I'm not desperate for a third bike but I do intend to get one at some point, and I want something that's ROUGHLY in the same ballpark as my main bike (a road bike), so this could actually fit into my long term plans pretty well.
But here's the thing. I took it for a ride and while it felt really stable, it also felt a little unresponsive because of the ginormous knobby tires and cheaper wheels compared to my road bike, and flared meme bars. So it was hard to make an apples to apples comparison.
The geometry is in most ways extremely similar to my road bike. the main difference is chainstay is 15mm longer, everything else is within 2-3mm or less than 1 degree. Slightly longer headtube, slightly more stack. Oh and obviously quite a bit more tire clearance, though I don't really care about that (if anything it's less than ideal, I don't like big ass clumsy tires)

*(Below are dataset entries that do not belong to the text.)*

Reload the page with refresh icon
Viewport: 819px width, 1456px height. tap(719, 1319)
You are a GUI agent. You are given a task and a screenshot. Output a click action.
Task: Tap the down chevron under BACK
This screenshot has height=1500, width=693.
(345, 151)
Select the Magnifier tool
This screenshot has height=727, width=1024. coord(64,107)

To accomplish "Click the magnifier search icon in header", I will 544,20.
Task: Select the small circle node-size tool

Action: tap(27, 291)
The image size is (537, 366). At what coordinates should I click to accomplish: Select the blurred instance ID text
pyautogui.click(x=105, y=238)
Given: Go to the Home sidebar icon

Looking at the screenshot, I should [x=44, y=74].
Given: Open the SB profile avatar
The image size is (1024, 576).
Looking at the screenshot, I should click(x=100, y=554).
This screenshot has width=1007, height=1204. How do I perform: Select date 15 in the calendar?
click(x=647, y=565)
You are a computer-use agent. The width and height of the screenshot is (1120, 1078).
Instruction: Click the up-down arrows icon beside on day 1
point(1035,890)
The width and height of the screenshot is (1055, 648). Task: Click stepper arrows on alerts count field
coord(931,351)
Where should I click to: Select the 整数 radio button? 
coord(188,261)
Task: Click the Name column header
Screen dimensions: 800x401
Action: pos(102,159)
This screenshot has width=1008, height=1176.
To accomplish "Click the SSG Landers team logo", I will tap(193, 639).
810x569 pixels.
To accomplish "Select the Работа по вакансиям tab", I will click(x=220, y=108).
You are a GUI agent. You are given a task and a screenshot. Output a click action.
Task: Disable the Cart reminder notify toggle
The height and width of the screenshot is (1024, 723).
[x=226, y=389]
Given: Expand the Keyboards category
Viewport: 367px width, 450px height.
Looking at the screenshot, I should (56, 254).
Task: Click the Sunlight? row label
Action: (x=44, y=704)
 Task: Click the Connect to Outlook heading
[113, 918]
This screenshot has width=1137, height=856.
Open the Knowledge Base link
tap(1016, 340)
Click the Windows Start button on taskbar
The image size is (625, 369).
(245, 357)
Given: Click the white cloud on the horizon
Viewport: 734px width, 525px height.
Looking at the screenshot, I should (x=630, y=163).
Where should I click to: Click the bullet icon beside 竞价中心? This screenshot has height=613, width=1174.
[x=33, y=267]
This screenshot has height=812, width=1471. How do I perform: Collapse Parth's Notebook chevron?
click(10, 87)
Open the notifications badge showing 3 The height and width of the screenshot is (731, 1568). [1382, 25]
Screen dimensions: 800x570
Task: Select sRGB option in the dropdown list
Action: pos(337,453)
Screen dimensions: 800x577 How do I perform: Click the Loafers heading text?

What I'm wondering is, aren't gravel bikes supposed to be all about low speed agility? On the one hand balance was piss easy at low speed, but the handlebars were really slow to turn and it felt like tight corners were something of a challenge. Why is the chainstay 15mm longer, with all else being about the same, if that's the case? Just for 40mm tires? What could I expect of it if I put my good wheels on it, and put the ok wheels on my new "third bike", like should I just assume the clumsy was from the tires/wheels and not the long chain stays?